I read an article a week ago in Sydney’s Sunday Telegraph that really hit a nerve. The article reported that ‘Fearful parents are unnecessarily sending pre-schoolers to early learning classes to give them an academic edge,’ and that ‘Some schools and teachers are also contributing to a sense that children are “failing” kindergarten, and becoming anxious about how they would perform in NAPLAN tests, which begin in Year 3.’

The article added that there has been a proliferation of early learning centres aimed at getting pre-schoolers ready for the pressures of kindergarten.

Read that last sentence again: “the pressures of kindergarten

Make no mistake these “pressures” are real. I have a colleague who is undertaking research to address “school readiness” and there is mounting evidence to suggest we are sending our kids to school at too early an age.

Where is this pressure coming from? The government? NAPLAN? Parents? The economy? I don’t know there is one answer, but I do know that we should never be speaking of the pressures of kindergarten.

Of course, Kindergarten should be a time of increased stimulation, independence inspiration and learning, but it would be pertinent to consider the origin of the word kindergarten.

It was created by the German-born Educationalist, Friedrich Froebel (1782-1852).

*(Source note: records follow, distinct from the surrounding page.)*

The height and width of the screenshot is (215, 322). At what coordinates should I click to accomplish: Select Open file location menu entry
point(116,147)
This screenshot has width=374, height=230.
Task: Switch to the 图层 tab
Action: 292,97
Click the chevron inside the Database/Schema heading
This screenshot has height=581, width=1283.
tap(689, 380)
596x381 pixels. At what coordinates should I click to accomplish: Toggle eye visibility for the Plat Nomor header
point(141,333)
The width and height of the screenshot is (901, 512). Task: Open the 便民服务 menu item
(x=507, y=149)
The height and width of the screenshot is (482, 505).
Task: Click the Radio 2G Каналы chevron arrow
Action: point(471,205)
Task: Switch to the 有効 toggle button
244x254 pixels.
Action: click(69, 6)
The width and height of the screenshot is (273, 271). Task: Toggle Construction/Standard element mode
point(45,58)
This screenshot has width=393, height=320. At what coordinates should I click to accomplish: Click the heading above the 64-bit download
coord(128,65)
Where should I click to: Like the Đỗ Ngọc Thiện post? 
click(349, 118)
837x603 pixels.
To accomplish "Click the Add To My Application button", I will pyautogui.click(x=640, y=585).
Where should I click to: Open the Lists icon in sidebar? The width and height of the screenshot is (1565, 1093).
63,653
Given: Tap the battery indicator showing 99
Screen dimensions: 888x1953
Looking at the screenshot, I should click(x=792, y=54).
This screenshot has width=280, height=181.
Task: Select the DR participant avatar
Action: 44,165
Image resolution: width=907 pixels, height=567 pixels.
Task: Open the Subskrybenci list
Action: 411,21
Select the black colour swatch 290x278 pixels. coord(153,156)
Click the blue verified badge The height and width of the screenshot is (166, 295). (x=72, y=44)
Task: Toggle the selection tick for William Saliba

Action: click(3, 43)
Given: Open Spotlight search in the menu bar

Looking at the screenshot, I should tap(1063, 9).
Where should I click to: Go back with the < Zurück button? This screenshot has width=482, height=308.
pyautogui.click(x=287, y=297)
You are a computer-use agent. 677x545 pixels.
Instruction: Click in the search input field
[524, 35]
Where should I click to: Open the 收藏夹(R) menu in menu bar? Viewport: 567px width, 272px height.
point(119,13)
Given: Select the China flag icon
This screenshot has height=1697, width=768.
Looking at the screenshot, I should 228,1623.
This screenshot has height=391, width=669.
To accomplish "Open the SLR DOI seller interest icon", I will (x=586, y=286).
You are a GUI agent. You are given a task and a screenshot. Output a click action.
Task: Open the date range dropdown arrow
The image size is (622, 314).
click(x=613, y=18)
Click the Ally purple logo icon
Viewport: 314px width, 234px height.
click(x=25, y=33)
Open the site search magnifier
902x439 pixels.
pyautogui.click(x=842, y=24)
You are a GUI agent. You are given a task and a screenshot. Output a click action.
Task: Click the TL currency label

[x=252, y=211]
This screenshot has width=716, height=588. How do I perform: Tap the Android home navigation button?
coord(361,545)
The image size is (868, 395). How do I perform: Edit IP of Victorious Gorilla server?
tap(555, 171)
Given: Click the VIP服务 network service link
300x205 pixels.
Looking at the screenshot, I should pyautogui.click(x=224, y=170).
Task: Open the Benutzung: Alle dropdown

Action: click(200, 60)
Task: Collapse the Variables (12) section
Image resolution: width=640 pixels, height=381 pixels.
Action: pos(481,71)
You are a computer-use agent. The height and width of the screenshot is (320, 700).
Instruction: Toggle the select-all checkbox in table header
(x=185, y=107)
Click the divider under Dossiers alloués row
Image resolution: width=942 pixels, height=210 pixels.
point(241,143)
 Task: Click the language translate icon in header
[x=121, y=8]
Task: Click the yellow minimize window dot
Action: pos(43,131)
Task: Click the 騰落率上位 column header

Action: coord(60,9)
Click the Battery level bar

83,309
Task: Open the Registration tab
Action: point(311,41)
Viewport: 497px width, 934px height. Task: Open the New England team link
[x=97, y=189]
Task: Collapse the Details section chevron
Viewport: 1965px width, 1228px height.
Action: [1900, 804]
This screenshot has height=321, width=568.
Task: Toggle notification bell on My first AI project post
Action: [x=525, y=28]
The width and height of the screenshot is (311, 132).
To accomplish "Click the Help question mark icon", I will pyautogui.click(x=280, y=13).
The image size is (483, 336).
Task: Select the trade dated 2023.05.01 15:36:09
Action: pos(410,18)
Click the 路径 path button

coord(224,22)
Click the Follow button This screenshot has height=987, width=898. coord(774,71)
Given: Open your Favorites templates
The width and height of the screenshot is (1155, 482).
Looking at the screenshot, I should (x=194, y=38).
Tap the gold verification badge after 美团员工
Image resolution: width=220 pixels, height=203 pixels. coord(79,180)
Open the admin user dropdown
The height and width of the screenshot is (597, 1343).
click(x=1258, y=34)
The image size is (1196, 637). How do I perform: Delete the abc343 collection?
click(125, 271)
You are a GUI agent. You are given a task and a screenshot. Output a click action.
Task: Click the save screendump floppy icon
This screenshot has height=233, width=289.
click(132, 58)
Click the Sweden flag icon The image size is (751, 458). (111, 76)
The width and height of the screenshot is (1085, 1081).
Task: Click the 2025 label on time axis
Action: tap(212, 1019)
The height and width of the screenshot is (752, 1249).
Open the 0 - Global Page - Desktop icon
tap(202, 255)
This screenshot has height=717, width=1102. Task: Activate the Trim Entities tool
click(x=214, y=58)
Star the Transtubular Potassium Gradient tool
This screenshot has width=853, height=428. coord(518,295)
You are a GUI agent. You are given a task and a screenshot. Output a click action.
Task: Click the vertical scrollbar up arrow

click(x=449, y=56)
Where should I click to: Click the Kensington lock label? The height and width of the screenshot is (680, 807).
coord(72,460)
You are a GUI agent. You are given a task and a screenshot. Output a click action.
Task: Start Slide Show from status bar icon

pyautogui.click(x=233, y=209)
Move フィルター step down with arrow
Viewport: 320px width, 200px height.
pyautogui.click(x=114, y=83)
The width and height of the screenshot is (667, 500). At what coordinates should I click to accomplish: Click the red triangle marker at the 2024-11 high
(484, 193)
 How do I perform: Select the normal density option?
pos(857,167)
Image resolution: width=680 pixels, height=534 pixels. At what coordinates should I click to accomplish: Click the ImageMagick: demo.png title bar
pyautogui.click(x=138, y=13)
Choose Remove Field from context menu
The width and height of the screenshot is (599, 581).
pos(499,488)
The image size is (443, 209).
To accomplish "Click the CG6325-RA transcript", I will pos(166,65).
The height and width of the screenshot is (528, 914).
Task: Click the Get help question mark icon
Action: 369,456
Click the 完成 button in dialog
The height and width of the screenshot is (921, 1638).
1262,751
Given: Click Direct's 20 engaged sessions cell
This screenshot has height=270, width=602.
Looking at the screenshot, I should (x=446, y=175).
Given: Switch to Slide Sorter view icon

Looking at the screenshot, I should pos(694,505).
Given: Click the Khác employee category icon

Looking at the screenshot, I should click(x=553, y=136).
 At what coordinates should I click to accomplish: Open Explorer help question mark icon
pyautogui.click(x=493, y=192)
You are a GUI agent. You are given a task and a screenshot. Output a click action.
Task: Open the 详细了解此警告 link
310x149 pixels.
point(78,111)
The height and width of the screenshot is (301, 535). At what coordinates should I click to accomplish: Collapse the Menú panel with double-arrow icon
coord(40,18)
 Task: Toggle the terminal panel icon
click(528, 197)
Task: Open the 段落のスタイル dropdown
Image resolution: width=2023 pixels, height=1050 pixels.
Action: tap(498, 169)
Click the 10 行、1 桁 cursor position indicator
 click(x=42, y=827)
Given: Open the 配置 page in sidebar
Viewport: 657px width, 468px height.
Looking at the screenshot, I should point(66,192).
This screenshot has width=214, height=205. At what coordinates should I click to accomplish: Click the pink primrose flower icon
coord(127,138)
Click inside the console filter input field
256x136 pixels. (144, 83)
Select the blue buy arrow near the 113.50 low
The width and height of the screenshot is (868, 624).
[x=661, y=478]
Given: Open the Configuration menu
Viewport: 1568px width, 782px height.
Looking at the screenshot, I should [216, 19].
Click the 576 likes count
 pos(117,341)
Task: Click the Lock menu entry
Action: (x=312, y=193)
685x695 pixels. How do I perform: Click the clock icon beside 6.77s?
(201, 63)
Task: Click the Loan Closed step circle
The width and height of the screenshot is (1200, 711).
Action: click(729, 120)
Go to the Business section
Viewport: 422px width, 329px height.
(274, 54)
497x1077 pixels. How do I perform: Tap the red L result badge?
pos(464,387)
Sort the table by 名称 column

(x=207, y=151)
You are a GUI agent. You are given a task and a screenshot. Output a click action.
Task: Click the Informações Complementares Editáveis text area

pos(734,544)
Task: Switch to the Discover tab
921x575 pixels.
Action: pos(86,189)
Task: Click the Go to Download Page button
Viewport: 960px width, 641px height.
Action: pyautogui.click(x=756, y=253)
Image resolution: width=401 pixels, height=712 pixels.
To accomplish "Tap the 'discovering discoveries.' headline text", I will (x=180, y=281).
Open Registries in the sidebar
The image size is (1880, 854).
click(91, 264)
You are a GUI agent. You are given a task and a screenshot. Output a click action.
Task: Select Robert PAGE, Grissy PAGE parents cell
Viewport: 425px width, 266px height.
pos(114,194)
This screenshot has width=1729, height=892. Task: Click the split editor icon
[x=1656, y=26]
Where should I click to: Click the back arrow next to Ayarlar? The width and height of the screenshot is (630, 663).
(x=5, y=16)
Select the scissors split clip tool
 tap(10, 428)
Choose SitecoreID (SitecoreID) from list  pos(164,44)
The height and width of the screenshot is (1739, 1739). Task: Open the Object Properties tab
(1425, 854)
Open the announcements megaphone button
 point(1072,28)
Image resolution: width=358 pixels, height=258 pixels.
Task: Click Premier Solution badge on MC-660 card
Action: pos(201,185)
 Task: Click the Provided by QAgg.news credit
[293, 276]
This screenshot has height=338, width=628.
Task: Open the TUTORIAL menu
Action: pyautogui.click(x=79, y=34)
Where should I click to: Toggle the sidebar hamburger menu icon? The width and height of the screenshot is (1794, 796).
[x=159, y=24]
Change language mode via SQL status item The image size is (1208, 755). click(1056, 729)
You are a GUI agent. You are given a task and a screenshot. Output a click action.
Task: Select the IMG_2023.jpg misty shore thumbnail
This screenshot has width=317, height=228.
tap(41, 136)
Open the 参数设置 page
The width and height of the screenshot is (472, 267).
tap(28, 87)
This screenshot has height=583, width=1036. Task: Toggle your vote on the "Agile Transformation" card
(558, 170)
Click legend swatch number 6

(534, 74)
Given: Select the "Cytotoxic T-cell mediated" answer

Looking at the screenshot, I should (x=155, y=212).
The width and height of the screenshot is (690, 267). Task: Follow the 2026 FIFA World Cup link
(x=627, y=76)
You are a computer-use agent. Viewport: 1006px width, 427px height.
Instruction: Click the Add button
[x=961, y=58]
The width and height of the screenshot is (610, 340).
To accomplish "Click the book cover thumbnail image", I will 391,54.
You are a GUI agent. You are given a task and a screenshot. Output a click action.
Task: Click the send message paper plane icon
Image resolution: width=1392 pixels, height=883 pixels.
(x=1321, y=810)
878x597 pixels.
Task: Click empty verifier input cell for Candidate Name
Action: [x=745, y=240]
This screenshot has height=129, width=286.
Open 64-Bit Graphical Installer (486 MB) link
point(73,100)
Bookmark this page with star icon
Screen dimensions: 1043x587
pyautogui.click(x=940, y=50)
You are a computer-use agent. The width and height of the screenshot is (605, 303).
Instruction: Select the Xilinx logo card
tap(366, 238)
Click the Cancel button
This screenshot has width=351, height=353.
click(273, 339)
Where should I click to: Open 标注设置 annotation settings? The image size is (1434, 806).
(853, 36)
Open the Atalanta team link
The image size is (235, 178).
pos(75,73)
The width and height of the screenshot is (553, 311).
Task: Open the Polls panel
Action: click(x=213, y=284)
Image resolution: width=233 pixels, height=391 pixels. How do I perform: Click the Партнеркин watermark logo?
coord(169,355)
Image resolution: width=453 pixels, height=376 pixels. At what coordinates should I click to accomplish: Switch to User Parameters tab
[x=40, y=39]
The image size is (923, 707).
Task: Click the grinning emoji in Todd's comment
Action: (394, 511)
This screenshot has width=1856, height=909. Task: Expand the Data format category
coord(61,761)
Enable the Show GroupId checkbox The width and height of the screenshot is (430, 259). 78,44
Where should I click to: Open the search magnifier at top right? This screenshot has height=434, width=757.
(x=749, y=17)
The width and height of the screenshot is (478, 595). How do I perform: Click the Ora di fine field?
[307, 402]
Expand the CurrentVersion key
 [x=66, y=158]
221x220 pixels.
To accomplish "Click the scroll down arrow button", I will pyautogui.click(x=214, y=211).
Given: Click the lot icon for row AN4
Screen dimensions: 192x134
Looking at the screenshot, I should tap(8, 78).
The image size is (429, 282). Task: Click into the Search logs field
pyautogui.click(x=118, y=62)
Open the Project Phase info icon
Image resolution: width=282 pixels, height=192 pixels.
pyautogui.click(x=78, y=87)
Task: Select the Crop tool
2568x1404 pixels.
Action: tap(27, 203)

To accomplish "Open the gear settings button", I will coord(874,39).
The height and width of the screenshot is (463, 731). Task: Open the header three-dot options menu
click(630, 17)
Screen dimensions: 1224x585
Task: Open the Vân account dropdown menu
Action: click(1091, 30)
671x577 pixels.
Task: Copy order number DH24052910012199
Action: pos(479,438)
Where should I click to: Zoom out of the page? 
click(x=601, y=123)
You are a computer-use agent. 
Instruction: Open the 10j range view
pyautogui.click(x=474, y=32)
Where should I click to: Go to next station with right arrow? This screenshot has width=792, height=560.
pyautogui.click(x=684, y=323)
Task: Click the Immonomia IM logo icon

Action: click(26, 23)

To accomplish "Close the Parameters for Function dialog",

Kindergarten in Froebel’s vision meant both ‘a garden for children’, where children meet with environment and also ‘a garden of children’, where they play together and express themselves in a smaller garden world by means of play with their age group.

He believed that “children are like tiny flowers; they are varied and need care, but each is beautiful alone and glorious when seen in the community of peers.”

I do wonder what Froebel would make of all this talk about testing and pressure?